Avec Fanon (2025), Jean-Claude Barny signe une œuvre cinématographique d’une rare intensité, qui parvient à insuffler souffle, chair et complexité à la pensée du célèbre psychiatre et théoricien de la décolonisation. Loin de toute hagiographie comme de toute vulgarisation didactique, le film explore avec justesse les multiples dimensions de Frantz Fanon, livrant un portrait à la fois nuancé, sensible et profondément incarné.
Barny réussit le pari de tisser avec finesse les différentes strates de la vie de Fanon – le clinicien humaniste, le penseur radical, l’homme engagé dans les luttes de son temps – en les articulant dans une narration fluide, sans jamais perdre la densité intellectuelle du propos.

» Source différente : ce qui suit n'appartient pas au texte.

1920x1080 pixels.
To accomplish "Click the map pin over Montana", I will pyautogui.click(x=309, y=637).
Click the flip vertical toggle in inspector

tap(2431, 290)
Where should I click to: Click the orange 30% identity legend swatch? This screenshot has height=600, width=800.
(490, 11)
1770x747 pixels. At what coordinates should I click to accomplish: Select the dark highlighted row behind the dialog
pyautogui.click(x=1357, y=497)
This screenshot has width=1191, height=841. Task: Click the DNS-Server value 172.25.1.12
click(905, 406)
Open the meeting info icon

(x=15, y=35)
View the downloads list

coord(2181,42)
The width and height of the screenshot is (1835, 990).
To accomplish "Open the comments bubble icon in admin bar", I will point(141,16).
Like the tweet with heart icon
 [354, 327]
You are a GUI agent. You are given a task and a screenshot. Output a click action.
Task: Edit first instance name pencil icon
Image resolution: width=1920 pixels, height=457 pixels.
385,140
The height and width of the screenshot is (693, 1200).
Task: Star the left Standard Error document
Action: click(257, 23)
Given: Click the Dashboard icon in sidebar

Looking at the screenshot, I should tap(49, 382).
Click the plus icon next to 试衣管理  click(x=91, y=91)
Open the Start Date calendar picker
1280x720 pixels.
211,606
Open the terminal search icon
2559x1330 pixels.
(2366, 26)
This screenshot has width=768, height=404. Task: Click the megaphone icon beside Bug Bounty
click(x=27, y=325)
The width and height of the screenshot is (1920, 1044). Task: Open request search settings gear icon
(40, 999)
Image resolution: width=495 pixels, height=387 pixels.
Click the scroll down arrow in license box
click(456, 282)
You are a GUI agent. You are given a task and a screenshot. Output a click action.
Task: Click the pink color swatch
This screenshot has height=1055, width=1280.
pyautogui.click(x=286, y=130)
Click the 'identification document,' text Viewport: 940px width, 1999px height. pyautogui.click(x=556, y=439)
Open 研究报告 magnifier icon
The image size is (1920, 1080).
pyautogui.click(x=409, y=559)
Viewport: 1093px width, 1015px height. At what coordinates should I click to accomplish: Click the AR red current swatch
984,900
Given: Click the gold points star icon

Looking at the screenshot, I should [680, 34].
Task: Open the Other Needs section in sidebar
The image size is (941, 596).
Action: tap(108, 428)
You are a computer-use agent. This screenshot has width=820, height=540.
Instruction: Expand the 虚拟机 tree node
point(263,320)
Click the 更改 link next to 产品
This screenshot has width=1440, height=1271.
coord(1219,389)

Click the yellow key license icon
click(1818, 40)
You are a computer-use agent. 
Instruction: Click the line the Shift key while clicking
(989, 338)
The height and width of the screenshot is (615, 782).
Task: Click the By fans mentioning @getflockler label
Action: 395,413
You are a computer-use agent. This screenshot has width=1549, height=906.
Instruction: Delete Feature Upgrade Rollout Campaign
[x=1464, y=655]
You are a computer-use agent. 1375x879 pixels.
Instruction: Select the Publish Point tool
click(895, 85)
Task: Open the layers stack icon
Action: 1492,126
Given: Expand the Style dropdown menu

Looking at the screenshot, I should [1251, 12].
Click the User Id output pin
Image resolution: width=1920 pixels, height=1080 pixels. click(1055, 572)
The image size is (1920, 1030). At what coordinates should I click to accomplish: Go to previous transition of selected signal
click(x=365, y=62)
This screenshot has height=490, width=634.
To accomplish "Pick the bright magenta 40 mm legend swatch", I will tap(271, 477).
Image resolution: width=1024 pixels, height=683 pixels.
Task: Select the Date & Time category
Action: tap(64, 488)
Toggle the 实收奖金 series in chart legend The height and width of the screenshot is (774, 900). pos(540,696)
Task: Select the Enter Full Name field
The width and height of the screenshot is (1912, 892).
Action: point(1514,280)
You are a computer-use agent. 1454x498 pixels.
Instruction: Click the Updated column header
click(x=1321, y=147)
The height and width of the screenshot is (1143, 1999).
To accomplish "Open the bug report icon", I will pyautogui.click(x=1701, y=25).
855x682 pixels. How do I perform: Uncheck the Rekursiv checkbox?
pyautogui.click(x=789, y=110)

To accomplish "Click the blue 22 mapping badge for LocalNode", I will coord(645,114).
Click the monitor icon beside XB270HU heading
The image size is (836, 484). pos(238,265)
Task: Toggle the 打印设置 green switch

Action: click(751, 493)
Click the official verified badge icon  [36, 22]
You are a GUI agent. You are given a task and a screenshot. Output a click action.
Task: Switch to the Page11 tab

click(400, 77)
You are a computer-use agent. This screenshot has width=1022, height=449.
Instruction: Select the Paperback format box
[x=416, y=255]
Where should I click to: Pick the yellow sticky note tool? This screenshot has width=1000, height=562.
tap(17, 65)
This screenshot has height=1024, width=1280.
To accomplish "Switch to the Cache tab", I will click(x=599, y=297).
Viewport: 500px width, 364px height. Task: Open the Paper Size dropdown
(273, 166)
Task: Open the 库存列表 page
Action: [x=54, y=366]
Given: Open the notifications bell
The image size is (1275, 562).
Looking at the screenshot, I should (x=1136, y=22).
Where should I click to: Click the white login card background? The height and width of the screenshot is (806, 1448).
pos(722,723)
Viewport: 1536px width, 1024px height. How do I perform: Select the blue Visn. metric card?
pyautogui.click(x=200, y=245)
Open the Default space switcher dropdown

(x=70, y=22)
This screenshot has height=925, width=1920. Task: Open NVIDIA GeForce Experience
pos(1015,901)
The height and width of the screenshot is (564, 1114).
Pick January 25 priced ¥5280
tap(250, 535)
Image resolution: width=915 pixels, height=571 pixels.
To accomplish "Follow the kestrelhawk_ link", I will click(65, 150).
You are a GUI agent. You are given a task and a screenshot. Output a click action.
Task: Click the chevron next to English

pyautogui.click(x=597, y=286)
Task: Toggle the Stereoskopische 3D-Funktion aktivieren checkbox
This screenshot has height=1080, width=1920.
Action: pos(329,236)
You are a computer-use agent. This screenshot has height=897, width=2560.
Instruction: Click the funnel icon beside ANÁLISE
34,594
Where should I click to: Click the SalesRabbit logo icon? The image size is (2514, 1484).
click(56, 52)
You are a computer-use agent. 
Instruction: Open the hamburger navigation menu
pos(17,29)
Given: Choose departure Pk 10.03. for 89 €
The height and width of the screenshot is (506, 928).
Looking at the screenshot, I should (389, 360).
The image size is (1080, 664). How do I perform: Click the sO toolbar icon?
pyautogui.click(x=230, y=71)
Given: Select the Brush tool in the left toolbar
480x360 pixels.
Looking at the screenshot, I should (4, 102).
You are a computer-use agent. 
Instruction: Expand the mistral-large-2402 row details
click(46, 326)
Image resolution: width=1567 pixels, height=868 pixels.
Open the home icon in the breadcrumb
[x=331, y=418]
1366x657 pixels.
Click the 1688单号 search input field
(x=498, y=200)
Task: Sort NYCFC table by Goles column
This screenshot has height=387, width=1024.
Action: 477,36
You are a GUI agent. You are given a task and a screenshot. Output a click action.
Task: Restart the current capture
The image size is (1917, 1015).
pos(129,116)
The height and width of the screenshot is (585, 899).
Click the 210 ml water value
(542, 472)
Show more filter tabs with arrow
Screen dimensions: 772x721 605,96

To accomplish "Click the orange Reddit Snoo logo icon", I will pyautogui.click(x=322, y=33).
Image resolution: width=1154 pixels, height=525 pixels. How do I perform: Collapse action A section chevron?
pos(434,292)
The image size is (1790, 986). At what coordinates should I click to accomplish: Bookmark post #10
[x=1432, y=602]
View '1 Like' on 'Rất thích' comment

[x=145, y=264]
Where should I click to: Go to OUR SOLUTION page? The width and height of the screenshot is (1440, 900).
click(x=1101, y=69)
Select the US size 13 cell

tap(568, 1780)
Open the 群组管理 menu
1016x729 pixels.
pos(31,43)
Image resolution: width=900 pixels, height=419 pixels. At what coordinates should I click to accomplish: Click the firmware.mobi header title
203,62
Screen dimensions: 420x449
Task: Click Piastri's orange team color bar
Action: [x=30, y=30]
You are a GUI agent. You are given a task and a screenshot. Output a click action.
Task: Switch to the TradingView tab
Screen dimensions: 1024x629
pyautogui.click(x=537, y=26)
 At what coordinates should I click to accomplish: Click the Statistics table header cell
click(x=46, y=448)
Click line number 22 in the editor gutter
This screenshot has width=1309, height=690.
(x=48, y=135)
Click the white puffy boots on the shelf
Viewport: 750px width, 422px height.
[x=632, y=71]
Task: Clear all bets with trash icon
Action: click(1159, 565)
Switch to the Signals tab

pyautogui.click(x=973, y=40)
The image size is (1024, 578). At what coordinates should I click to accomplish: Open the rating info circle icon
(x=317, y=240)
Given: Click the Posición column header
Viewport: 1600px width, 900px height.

Ce qui pourrait être un exercice académique devient ici un récit vibrant, ancré dans l’urgence de la parole et de l’action.
La performance d’Alexandre Bouyer dans le rôle-titre est à saluer sans réserve. Il ne se contente pas de jouer Fanon : il l’habite. Avec une intensité contenue, une force intérieure palpable, il restitue la tension constante entre lucidité théorique et engagement viscéral. Certaines scènes, notamment celles dans l’hôpital de Blida-Joinville, bouleversent par leur justesse : on y voit Fanon non comme un héros abstrait, mais comme un homme traversé, en prise directe avec la souffrance humaine et les contradictions de son époque.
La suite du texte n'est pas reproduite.